August 26, 2022

Weekly Breakdowns

While we were away on our honeymoon, one of our cats Bishop started peeing on the carpet. They’re not kidding when they say cat urine is the most odorous, most pervasive smell. Because G has been doing so much around the house and because the smell affects him most as he works from home, I took it upon myself to clean the carpet. Each step of this process, like everything these days, consumed kilojoules of my energy. First, I ordered a fancy carpet steam cleaner from Wal-Mart, designed specifically to remove pet-related smells. Then, I went to pick it up, frustrated that the pick-up area is way across the store, far from the parking lot, and I hadn’t thought to bring a cart over with me so they gave me an unwieldy crate. When I lugged it home, I found numerous plastic parts without a manual, so I looked up various YouTube videos to figure out how to jam the pieces together. Then I cleared the rug and weights over our carpet, and ran the steamer over it from corner to corner. 

Later, when I showed G the cleaner, he asked me what a specific lever was for, and I realized I hadn’t used it all. Turns out it’s the main way to diffuse the cleaning solution over the carpet. I watched another video on how to actually use the steamer, which showed how to use the lever and also recommended using warm water with the cleaning solution. So I promptly heated water in our hot water heater and poured it into the steamer…which promptly warped the plastic of the machine such that it wouldn’t function anymore.

G gently told me that maybe the water was too hot, and I irritably responded that that couldn’t be the reason. He tried several things to fix it, and then went to the store to exchange the steamer for a new one. He returned with a new, non-warped machine and cleaned the carpet as it was meant to be cleaned. Meanwhile I lay in bed wiped out from my efforts, and cried. Bishop also started to cry, as he has been doing more and more since we came back home. He sometimes calms down with affection, but he won’t come to us for it; he’ll simply sit in the middle of the house and cry until I come over. I’m too tired to move, and I just add some sobs alongside his wails. 

G finds me, holds me and asks what’s wrong. I blubber “I’m sorry” over and over. I’m sorry that I can’t help with anything around the house. I’m sorry I broke the cleaner. I’m sorry I’m so tired and can’t interact when I’m home from work. I’m sorry that I’m like this, moody and upset. I’m sorry I have these meltdowns. I’m sorry I can’t help you. 

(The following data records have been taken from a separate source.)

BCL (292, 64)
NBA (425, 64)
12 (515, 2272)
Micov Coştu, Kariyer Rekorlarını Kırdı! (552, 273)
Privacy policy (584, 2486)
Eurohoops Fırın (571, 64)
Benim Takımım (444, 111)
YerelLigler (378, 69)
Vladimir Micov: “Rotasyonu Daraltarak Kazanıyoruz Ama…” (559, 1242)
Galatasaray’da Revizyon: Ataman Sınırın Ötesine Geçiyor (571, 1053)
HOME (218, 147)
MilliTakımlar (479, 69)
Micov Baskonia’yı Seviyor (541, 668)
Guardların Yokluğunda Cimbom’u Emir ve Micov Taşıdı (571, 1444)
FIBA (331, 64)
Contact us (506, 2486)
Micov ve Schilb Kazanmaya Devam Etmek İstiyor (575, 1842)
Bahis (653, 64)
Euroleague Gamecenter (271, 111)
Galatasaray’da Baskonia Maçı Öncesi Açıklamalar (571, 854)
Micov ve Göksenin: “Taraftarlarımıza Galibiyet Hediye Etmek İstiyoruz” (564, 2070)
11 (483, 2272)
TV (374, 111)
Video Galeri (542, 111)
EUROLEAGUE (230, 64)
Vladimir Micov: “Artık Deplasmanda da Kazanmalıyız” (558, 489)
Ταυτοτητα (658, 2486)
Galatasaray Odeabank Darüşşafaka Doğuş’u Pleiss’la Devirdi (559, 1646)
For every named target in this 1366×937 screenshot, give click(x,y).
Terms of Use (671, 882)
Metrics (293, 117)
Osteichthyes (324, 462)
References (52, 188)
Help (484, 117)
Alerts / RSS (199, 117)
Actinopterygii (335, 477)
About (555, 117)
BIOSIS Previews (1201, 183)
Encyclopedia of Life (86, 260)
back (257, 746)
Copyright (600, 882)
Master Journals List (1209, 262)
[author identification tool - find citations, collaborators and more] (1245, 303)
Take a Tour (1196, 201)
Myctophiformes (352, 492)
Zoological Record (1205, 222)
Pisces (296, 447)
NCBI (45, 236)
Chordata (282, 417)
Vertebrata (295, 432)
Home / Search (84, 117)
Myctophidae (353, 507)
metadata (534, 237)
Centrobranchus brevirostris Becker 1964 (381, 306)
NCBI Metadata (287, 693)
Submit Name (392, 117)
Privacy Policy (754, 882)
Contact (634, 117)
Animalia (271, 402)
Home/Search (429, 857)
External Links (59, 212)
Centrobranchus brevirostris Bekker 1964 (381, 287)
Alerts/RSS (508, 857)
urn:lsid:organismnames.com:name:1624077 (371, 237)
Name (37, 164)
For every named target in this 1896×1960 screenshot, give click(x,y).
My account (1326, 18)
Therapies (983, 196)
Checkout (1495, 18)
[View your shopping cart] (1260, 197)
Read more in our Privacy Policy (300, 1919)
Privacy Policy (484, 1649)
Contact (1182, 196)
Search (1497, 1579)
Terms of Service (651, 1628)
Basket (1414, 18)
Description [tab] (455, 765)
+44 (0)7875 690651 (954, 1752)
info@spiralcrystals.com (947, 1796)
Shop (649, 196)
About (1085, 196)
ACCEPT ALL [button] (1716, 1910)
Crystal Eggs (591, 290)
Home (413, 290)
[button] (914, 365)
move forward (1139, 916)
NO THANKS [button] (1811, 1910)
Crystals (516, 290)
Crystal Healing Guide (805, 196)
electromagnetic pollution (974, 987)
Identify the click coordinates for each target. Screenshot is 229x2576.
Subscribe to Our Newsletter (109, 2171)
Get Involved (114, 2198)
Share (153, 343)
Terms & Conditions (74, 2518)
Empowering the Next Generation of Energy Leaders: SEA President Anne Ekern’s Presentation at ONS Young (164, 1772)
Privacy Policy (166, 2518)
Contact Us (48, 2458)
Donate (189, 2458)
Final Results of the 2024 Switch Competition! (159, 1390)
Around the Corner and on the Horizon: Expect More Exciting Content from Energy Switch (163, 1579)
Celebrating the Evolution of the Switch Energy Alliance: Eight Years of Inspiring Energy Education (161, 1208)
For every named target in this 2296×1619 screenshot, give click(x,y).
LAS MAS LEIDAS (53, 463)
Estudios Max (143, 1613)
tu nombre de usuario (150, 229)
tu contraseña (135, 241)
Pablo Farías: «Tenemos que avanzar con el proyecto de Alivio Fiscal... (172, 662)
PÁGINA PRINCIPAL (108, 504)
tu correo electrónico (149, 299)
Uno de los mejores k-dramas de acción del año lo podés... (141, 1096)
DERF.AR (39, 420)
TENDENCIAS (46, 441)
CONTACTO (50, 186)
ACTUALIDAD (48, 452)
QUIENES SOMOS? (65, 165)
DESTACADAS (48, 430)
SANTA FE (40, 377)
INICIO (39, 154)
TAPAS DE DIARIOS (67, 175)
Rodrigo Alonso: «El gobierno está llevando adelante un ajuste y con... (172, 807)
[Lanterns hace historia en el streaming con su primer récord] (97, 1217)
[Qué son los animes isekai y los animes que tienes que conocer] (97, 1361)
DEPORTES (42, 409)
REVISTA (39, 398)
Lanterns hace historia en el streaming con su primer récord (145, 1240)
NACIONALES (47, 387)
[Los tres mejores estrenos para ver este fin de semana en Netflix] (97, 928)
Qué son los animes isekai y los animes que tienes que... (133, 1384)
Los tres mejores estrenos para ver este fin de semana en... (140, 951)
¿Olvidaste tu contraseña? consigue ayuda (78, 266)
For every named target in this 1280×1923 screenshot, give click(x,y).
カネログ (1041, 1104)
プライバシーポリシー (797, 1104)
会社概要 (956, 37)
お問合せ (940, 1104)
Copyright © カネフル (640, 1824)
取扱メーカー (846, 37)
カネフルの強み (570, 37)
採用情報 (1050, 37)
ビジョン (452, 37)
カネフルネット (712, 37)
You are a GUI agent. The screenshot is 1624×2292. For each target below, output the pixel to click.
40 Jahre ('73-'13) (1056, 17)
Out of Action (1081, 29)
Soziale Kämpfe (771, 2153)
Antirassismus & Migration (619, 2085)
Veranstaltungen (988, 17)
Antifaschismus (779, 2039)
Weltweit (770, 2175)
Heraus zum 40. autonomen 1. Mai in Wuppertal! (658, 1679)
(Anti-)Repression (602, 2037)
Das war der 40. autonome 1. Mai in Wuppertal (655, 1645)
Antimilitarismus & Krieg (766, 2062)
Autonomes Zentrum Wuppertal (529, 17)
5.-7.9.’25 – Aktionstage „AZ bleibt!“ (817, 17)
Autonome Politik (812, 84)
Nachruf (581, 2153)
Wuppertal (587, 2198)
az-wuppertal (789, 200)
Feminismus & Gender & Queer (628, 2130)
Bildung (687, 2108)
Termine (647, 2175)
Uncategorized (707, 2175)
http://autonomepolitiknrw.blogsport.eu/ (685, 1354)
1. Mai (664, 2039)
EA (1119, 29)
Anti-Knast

He tells me to stop apologizing, that I don’t need to help him with anything, that he’s supposed to help me because I’m growing our baby, and that a weekly meltdown is not that often at all. I stop crying long enough to tell him about my day, and we laugh about ridiculous interactions with patients and about how I yelled at him about the steamer when I was in fact wrong, and I’m able to fall asleep. 


It’s easy to feel like I’m doing this alone because I’m the one experiencing all the physical changes right now. But G has been there, bearing witness to how those changes affect me, and adjusting to them. It has been one of the many wonderful gifts from this process, to realize how much of making new life is about partnership. 

Before trying to have a child, G and I talked a lot about whether adding another footprint to this very burdened planet was a good idea for the world. To be honest, we never quite agreed that it was, when we ultimately went for it.  One of my reasons for doing this was the driving force of most of what I choose - the desire to experience the full spectrum of human life, what we’re capable of physically and emotionally. And also because I want more of G in the world, and because I wanted to create life specifically with him.

Sometimes we don’t realize the full extent of our capacity until we’re forced to. I’m seeing how this shared life between G and me is stretching our ability to relate to one another, work with one another, find balance between us. And how new life compels old lives to be malleable, to morph and grow, to support and nourish that newness.